Meningocele is a more apparent form where the protective membranes surrounding the spinal cord (meninges) push through the opening in the vertebrae, forming a sac filled with fluid. Because the spinal cord is typically not in the sac, nerve damage is usually minor, and the prognosis is favorable with surgical repair. The most severe form is Myelomeningocele, where the sac contains the meninges, fluid, spinal cord, and nerves. This open defect often results in moderate to severe disabilities, including paralysis, bowel and bladder control issues, and hydrocephalus due to nerve damage.

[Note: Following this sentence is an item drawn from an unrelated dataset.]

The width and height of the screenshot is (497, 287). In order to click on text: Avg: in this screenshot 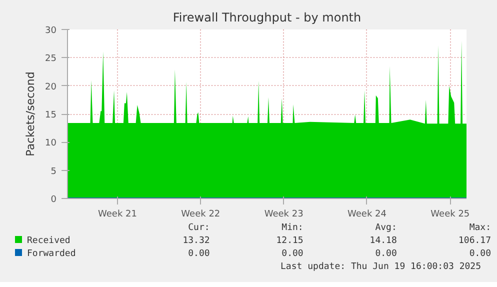, I will do `click(386, 228)`.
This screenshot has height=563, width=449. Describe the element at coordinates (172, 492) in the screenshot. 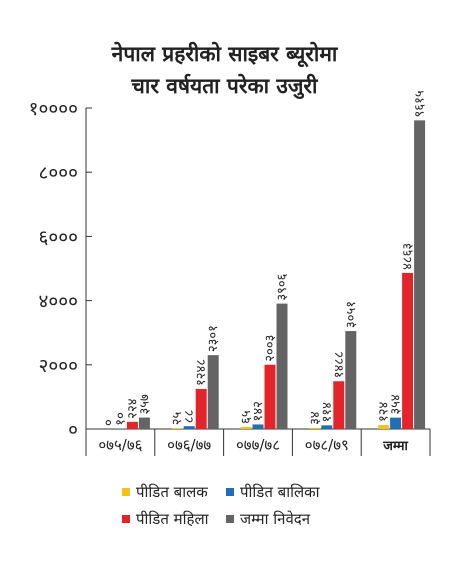

I see `legend-label-boys: पीडित बालक` at that location.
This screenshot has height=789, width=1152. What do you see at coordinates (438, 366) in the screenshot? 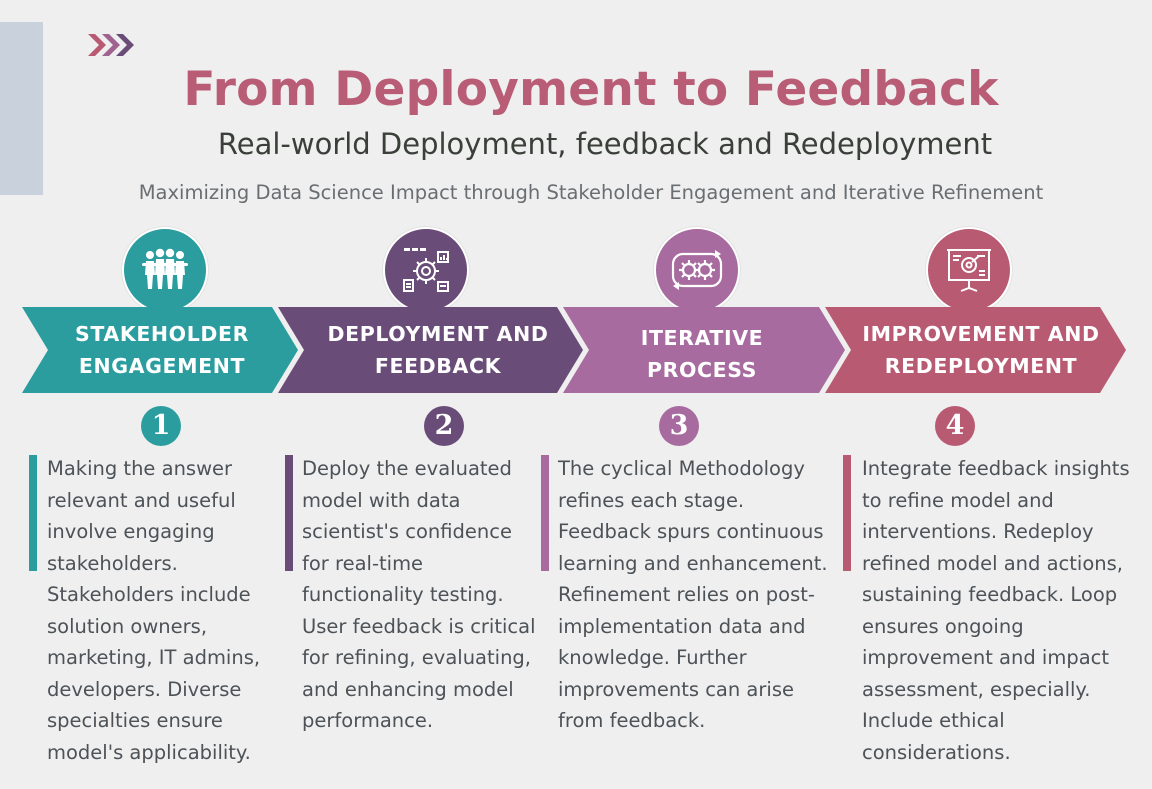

Critical Nutritional Requirements for Proper Closure
The risk of NTDs can be reduced through preventative measures, primarily focused on maternal nutrition during the periconceptional period. Folic acid, the synthetic form of the B-vitamin folate, is a preventative factor against these defects. Folate is involved in DNA synthesis and repair, making it important for the rapid cell division occurring during early embryogenesis.
Health organizations recommend that all women capable of becoming pregnant consume 400 micrograms (0.4 mg) of folic acid daily. Since nearly half of all pregnancies are unplanned, continuous daily supplementation is the most effective strategy. This intake should begin at least one month before conception and continue through the first two to three months of pregnancy, the window when the neural tube is forming and closing.
For women who have previously had an NTD-affected pregnancy, the risk of recurrence is higher, requiring a higher dosage. In these high-risk cases, the recommendation increases significantly to 4,000 micrograms (4 mg) of folic acid per day. This higher dosage must be started before conception and maintained through the first trimester, often taken as a separate supplement to avoid ingesting unsafe levels of other vitamins.
Beyond folic acid deficiency, other maternal factors can increase the risk of NTDs, suggesting a complex interplay of genetic and environmental influences. These factors include:
- Poorly managed maternal diabetes.
- Obesity before pregnancy.
- The use of certain antiseizure medications.
- Increased core body temperature, such as from a prolonged fever or excessive use of hot tubs.